- Requirement:
Reproduce all of the data, making sure that no line differs from the original.
:: Records for this task
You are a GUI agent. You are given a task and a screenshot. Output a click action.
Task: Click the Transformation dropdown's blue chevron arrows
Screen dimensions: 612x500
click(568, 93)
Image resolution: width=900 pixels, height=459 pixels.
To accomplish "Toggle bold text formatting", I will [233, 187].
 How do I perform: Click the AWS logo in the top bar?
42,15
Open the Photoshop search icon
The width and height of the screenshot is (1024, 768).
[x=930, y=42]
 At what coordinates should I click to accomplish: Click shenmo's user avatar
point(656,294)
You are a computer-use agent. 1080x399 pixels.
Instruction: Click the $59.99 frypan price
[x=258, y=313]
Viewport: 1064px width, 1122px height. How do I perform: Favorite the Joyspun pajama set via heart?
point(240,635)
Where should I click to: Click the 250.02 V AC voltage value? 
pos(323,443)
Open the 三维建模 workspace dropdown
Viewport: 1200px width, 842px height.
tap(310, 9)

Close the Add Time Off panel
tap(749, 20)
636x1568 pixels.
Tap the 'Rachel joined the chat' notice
::::
- Answer to this problem:
You are a GUI agent. You are given a task and a screenshot. Output a click action.
Task: Click the Transformation dropdown's blue chevron arrows
Screen dimensions: 612x500
click(568, 93)
Image resolution: width=900 pixels, height=459 pixels.
To accomplish "Toggle bold text formatting", I will [233, 187].
 How do I perform: Click the AWS logo in the top bar?
42,15
Open the Photoshop search icon
The width and height of the screenshot is (1024, 768).
[x=930, y=42]
 At what coordinates should I click to accomplish: Click shenmo's user avatar
point(656,294)
You are a computer-use agent. 1080x399 pixels.
Instruction: Click the $59.99 frypan price
[x=258, y=313]
Viewport: 1064px width, 1122px height. How do I perform: Favorite the Joyspun pajama set via heart?
point(240,635)
Where should I click to: Click the 250.02 V AC voltage value? 
pos(323,443)
Open the 三维建模 workspace dropdown
Viewport: 1200px width, 842px height.
tap(310, 9)

Close the Add Time Off panel
tap(749, 20)
636x1568 pixels.
Tap the 'Rachel joined the chat' notice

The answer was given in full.